▸ What is expected
Please return the records below exactly as they appear, leaving every picture out.

▸ Material for this exercise
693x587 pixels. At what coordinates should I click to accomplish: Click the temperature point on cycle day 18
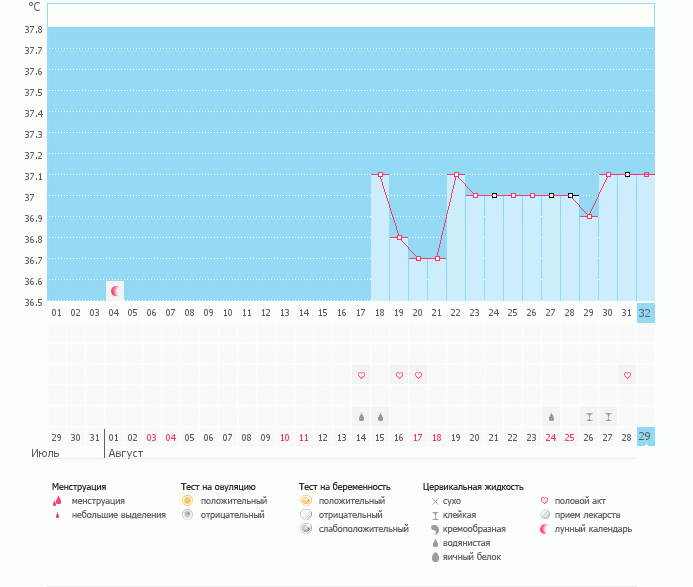point(380,175)
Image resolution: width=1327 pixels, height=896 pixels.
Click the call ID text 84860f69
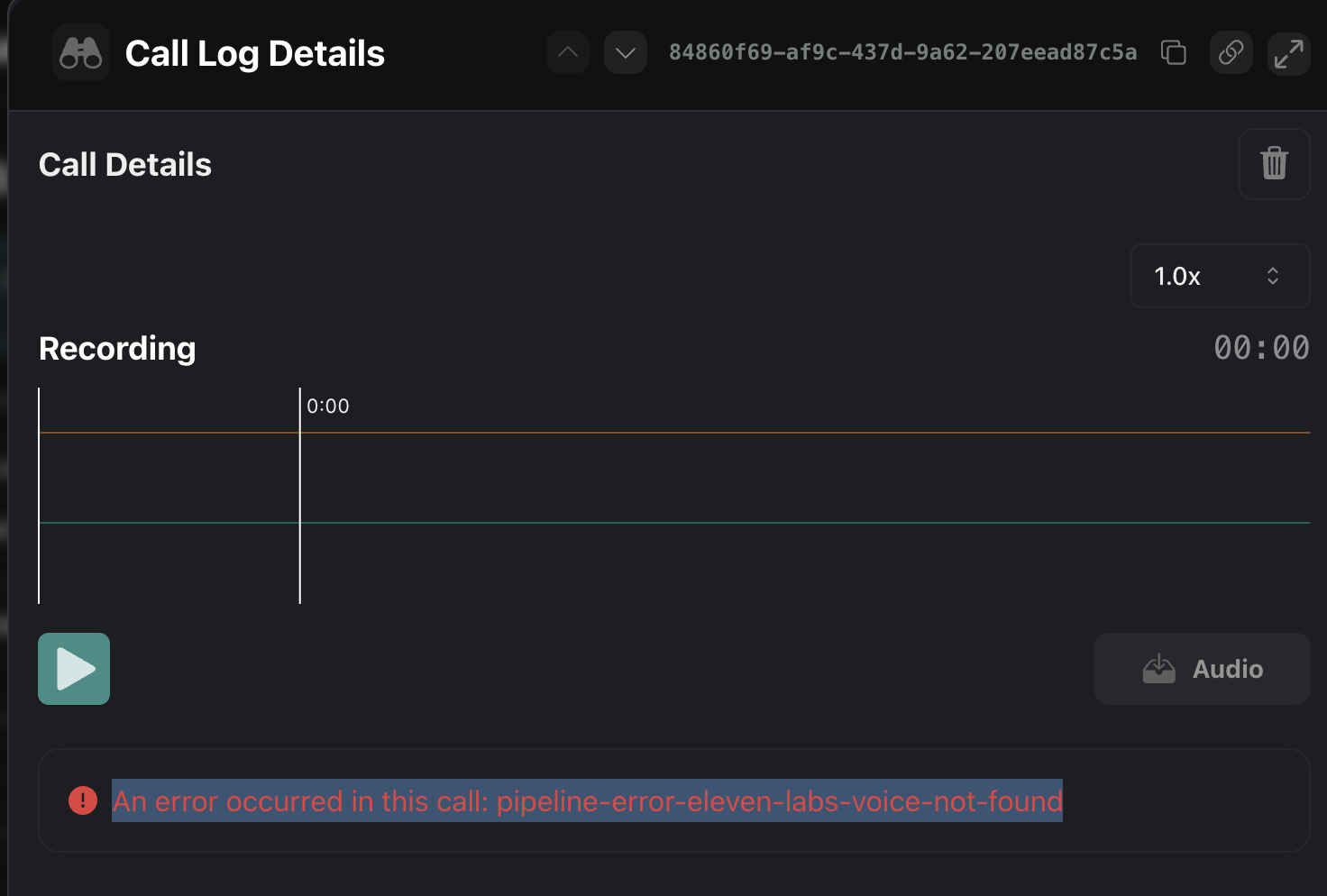click(x=902, y=52)
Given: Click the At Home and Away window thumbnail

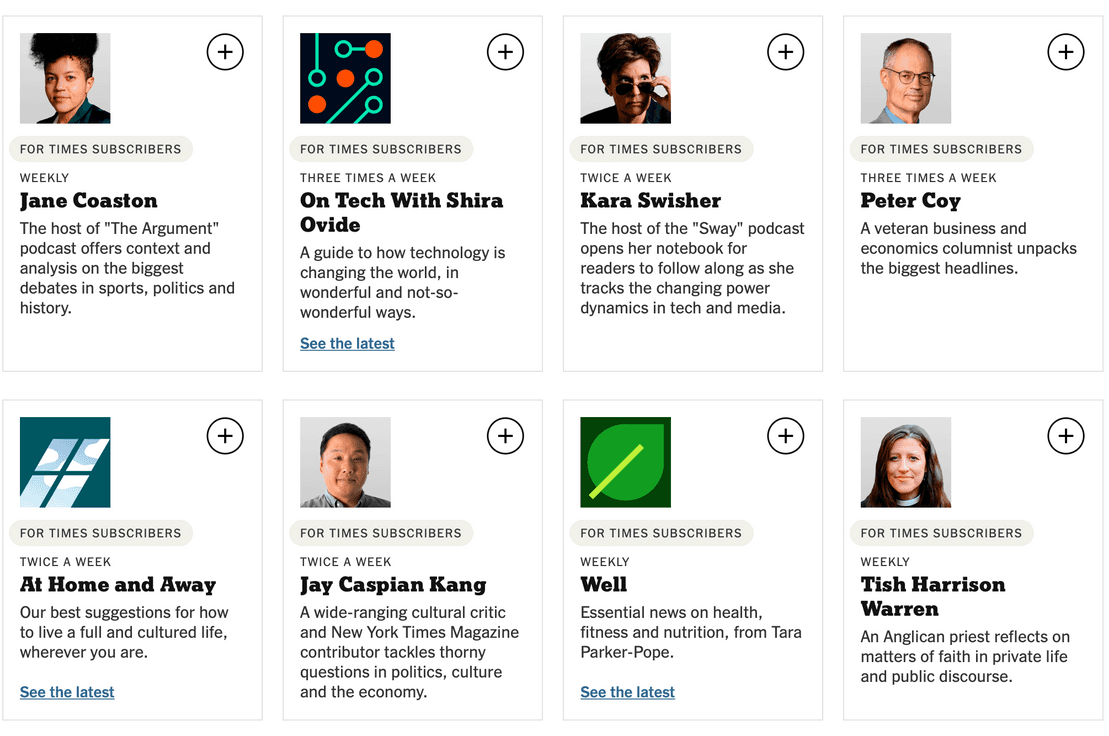Looking at the screenshot, I should [65, 462].
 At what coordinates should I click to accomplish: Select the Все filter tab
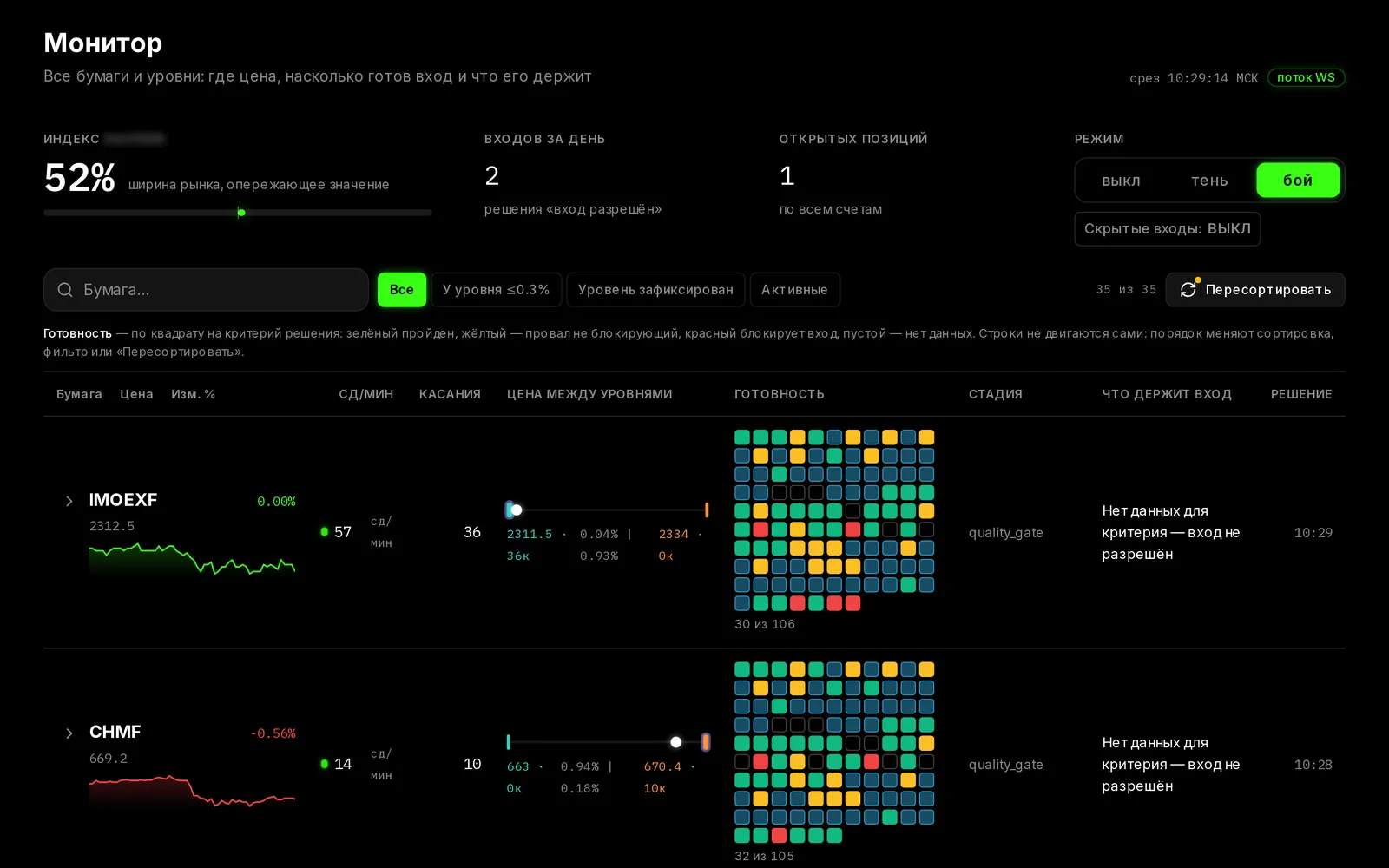401,290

▸ Exercise result
693x587 pixels. At what coordinates should I click to accomplish: Click the temperature point on cycle day 18
point(380,175)
Image resolution: width=1327 pixels, height=896 pixels.
Click the call ID text 84860f69
click(x=902, y=52)
Given: Click the At Home and Away window thumbnail

Looking at the screenshot, I should [65, 462].
 At what coordinates should I click to accomplish: Select the Все filter tab
401,290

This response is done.